### PROMPT
What is needed here is every line of the records that includes "text".

LISTED ENTRIES below:

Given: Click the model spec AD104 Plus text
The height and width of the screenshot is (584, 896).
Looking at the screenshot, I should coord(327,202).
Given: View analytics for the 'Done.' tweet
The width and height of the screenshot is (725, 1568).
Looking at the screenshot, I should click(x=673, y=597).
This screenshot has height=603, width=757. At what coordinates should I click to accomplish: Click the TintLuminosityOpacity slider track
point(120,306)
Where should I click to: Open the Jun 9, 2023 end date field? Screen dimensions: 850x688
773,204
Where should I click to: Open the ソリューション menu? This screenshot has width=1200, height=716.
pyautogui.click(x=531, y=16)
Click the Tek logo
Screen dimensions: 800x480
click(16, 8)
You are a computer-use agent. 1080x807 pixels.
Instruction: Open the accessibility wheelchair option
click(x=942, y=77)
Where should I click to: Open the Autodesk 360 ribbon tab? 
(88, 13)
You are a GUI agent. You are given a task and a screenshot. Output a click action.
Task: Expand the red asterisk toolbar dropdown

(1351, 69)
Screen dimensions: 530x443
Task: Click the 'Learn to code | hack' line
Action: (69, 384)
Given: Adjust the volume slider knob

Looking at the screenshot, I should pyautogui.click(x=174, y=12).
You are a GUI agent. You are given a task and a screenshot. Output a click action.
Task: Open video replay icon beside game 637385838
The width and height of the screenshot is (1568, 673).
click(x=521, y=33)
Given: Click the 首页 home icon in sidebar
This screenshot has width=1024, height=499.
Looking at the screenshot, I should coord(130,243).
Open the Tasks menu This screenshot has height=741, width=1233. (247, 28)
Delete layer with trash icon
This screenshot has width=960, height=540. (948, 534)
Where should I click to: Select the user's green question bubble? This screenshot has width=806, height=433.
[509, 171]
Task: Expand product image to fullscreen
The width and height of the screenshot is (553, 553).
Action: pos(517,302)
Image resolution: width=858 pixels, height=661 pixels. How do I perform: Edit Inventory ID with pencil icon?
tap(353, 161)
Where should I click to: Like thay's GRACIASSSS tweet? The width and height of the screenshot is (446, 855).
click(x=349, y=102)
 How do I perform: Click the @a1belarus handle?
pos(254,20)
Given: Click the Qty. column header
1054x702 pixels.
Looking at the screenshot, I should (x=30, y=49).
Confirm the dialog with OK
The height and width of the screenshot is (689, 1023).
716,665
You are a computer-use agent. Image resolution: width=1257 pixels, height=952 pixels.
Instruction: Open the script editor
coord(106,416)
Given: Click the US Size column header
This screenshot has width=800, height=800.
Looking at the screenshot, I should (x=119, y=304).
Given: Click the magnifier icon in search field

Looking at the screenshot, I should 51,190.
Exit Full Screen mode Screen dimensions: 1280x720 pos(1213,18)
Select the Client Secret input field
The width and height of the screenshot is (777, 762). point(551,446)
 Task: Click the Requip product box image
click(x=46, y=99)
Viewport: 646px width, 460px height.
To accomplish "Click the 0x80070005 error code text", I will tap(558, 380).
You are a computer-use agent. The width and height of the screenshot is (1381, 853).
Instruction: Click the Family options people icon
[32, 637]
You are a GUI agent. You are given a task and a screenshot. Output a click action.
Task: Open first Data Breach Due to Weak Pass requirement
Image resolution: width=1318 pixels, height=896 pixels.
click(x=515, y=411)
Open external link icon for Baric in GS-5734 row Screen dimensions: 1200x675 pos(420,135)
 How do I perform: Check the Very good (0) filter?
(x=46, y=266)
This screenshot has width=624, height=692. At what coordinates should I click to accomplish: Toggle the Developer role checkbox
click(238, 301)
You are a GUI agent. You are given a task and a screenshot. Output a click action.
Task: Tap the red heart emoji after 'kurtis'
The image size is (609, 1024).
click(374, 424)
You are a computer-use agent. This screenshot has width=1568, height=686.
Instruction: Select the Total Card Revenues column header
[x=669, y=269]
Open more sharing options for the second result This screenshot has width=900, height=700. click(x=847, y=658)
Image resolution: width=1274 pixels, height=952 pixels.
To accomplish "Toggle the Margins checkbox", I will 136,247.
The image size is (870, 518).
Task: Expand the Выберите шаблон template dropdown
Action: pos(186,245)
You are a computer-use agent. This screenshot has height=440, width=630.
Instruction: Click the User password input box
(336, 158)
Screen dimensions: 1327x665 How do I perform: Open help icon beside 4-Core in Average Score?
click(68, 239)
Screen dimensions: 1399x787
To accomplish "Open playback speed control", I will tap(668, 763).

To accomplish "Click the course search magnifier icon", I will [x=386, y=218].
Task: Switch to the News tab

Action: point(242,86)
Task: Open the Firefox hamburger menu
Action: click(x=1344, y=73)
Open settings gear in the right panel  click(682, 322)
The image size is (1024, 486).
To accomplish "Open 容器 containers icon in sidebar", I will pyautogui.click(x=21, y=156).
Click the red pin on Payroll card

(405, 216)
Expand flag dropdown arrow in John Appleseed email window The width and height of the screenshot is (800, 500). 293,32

End of LISTED ENTRIES.

### RESPONSE TO THIS TASK
Given: Click the model spec AD104 Plus text
To accomplish "Click the 0x80070005 error code text", I will tap(558, 380).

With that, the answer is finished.